While these structural changes introduced some constraints on employment and production in the region, they also created some new opportunity for diversification that have been increasingly important from an economic developmental perspective. These changes reflect a transition from the previous traditionally-structured regional economy to what Braczyk and his associates describe as “a new economy which is based on future-oriented markets. One prominent example is the environmental protection industry which accounted for about 100,000 jobs in 1993” (Braczyk et al. 1999:134).


The research showed that the Rhine/Ruhr region of Germany has been an important industrial center for the production of a wide range of products, including many of those that are essential for a countrys infrastructure development and commercial processes.
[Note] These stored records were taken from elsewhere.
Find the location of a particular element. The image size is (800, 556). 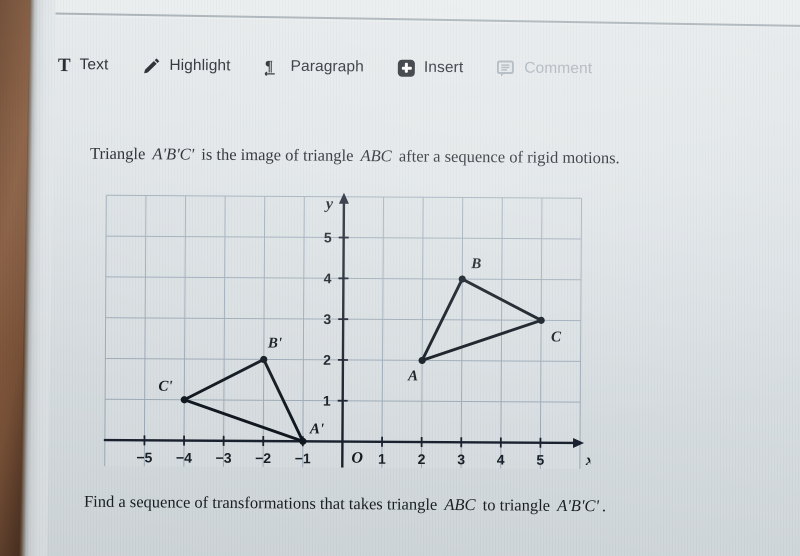

x-tick-label: −2 is located at coordinates (263, 458).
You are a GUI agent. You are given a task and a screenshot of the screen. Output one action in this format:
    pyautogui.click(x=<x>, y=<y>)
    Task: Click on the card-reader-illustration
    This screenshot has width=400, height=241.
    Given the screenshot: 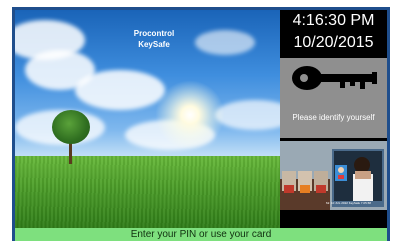 What is the action you would take?
    pyautogui.click(x=334, y=176)
    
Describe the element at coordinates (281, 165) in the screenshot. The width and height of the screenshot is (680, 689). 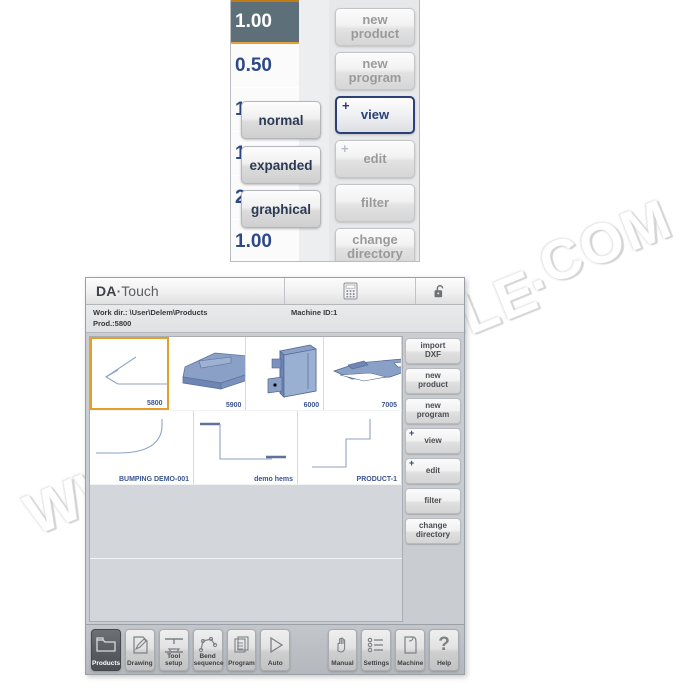
I see `view-mode-expanded-button: expanded` at that location.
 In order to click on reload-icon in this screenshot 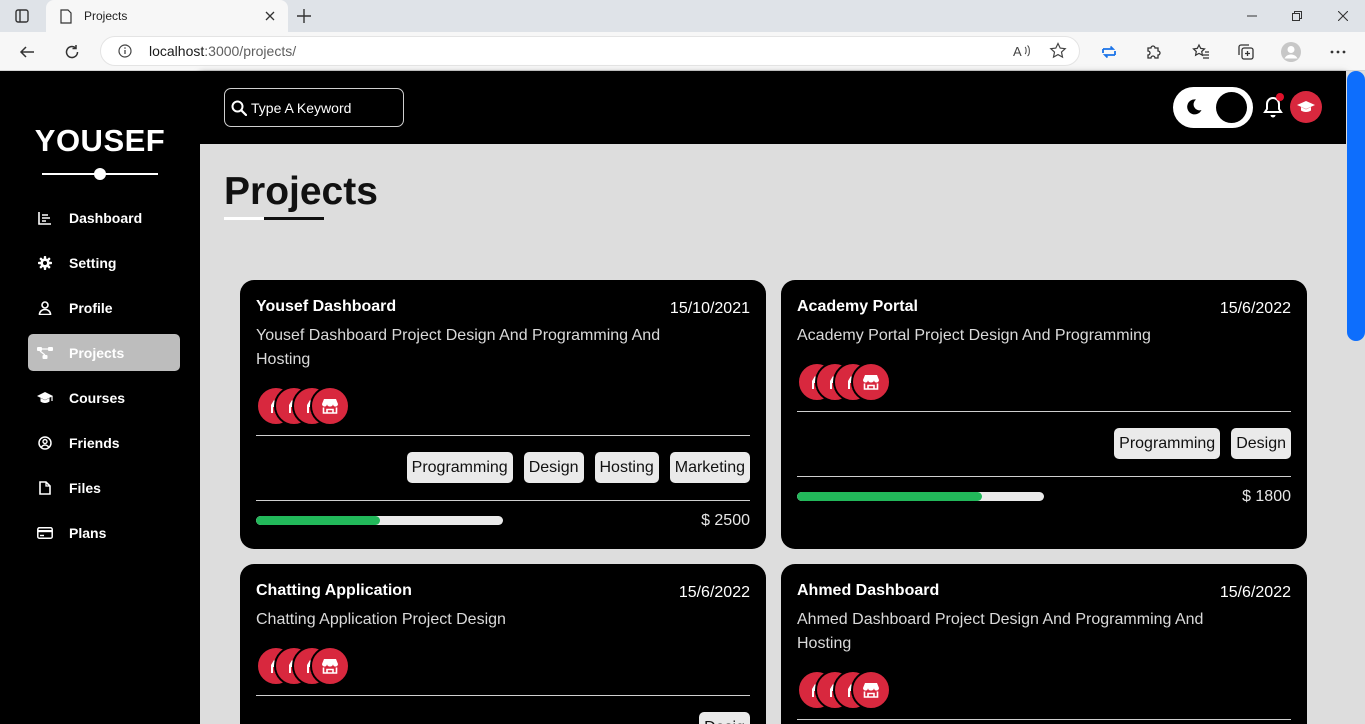, I will do `click(72, 52)`.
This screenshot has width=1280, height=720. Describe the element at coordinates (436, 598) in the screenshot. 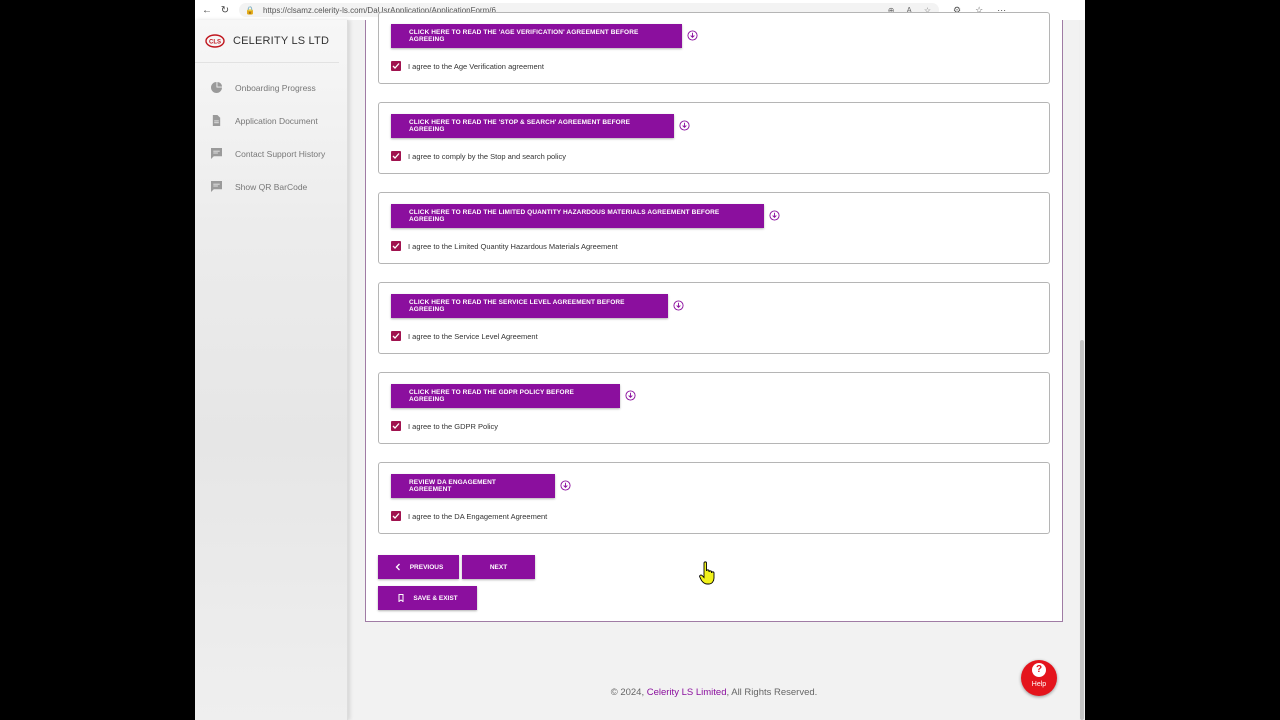

I see `save-exit-label: SAVE & EXIST` at that location.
The research also showed that the relative importance of this region peaked during World War II, but the area also experienced some employment and economic problems following the structural changes that took place following German reunification in 1990. Finally, the research was consistent in showing that although the traditional industries that have operated out of the Rhine/Ruhr region remain important, the economic base of the area is experiencing some further structural changes as efforts to diversify continue to redefine the Rhine/Ruhr area of Germany.

Works Cited

Braczyk, Hans-Joachim, Gerhard Fuchs and Hans-Georg Wolf. Multimedia and Regional

Economic Restructuring. London: Routledge, 1999.

Geary, Dick. “Working-Class Identities in Europe, 1850s-1930s.” The Australian Journal of Politics and History 45(1): 20.

Spencer, Elaine G. Management and Labor in Imperial Germany: Ruhr Industrialists as

Employers, 1896-1914. New Brunswick, NJ: Rutgers University Press, 1984.